Who Are the Pioneers?

The frontier in Cooper’s The Pioneers is not the alien, foreboding prison that Mary Rowlandson experienced, but is rather an attractive, captivating opportunity for a diverse collection of self-made American characters.  The frontier invites and offers potential to those willing to embrace its possibilities, including organizers and planners like Judge Marmaduke Temple.  That is not to suggest that there are not dangers; travel can be difficult; fires, Indians, panthers, and other natural obstacles demand care, but they do not prohibit co-existence between man and nature.

Modern (19th century) man, however, brings dangers of his/her own – perhaps especially in the concept of progress.

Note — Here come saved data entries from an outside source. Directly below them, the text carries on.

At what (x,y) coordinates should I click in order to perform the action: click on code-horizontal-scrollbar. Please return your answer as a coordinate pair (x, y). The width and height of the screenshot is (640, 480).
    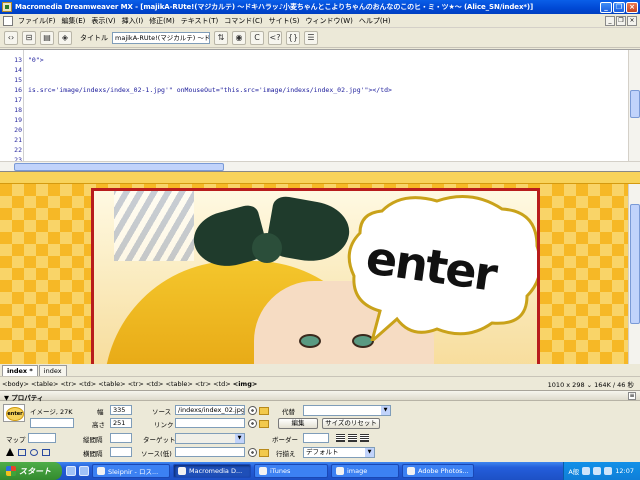
    Looking at the image, I should click on (320, 166).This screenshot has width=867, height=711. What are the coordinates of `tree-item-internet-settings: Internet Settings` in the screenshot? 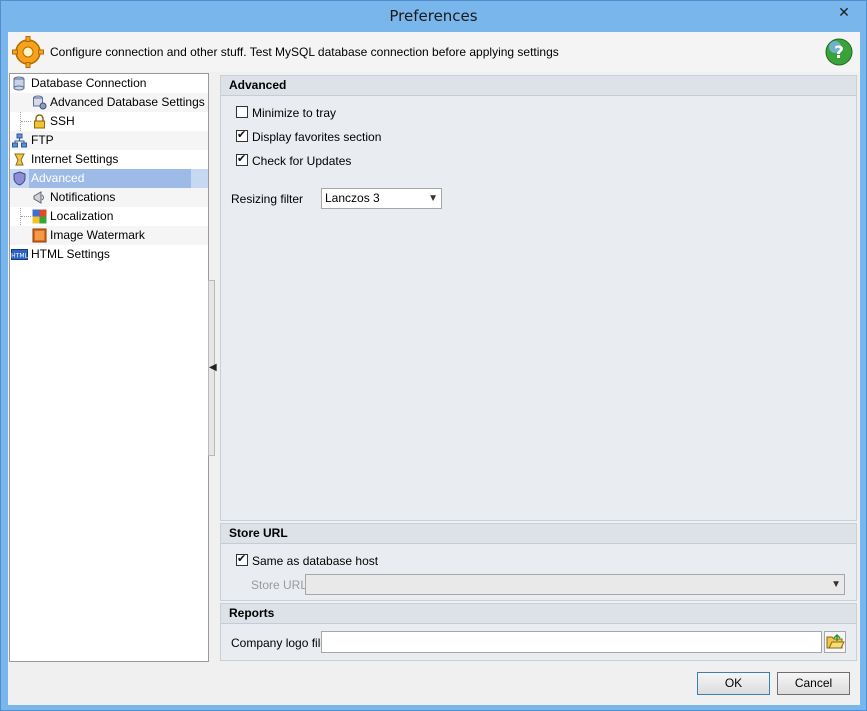 It's located at (109, 160).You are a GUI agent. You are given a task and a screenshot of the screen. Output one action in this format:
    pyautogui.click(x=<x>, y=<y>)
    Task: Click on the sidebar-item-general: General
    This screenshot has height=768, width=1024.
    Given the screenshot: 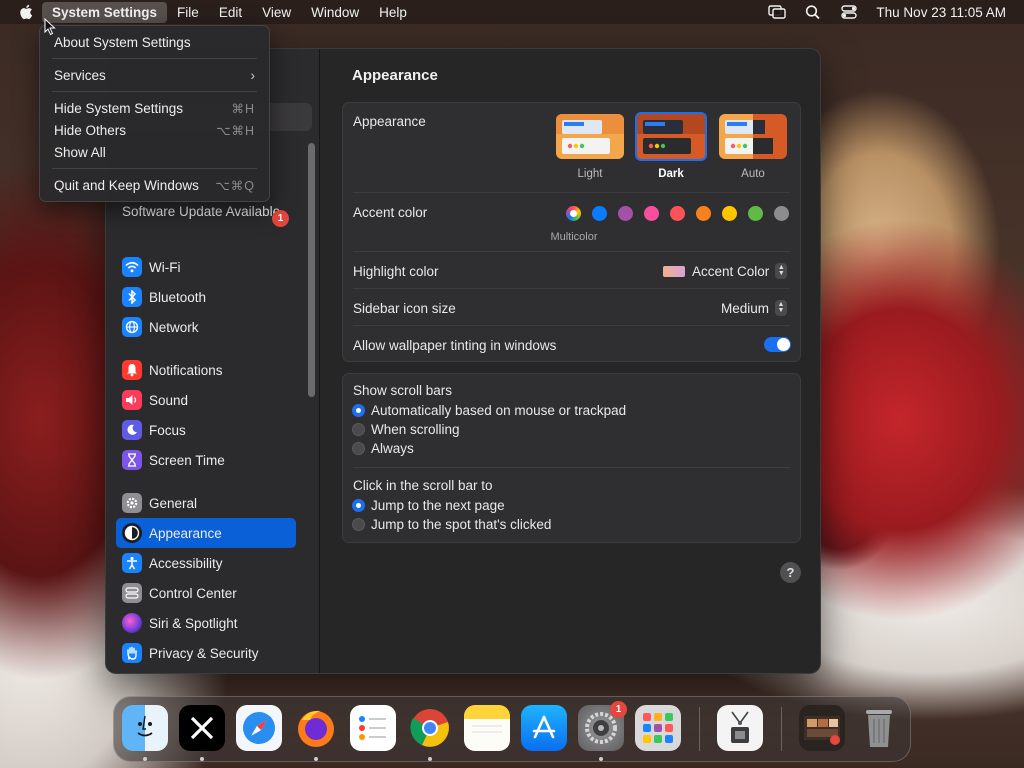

Nature has a pattern and plan structured by the ordinary demands of the environment; man-made institutions, arrangements, hierarchy, and laws are an intrusion which upset the balance.  They create a chaos as destructive as any found beyond the frontier’s border.

Cooper’s novel presents an imagined (mythical?) vision of a young United States.  Struggling to survive, embracing diversity and progress without fully appreciating its implications, searching for balance between individual and community rights, and probing for the meaning of tradition in a quickly changing world.  It also introduces an extraordinary cast of characters – none more “American” that Natty Bumppo.  He departs Templeton at the end of the story as “the foremost in that band of Pioneers who are opening the way for the march of the nation across the continent”(462).  But I am left wondering: Who are the pioneers of the title?  Natty and his elk? Chingachgook and other Indians? Judge Temple and the people of Templeton? Perhaps, in the final analysis, The Pioneers is the answer to Hector St. Jean de Crevecoeur’s famous question from 1781, “What is An American?”  It is who we had become at the turn of the 19th century, and it is the frontier which defines who we will be.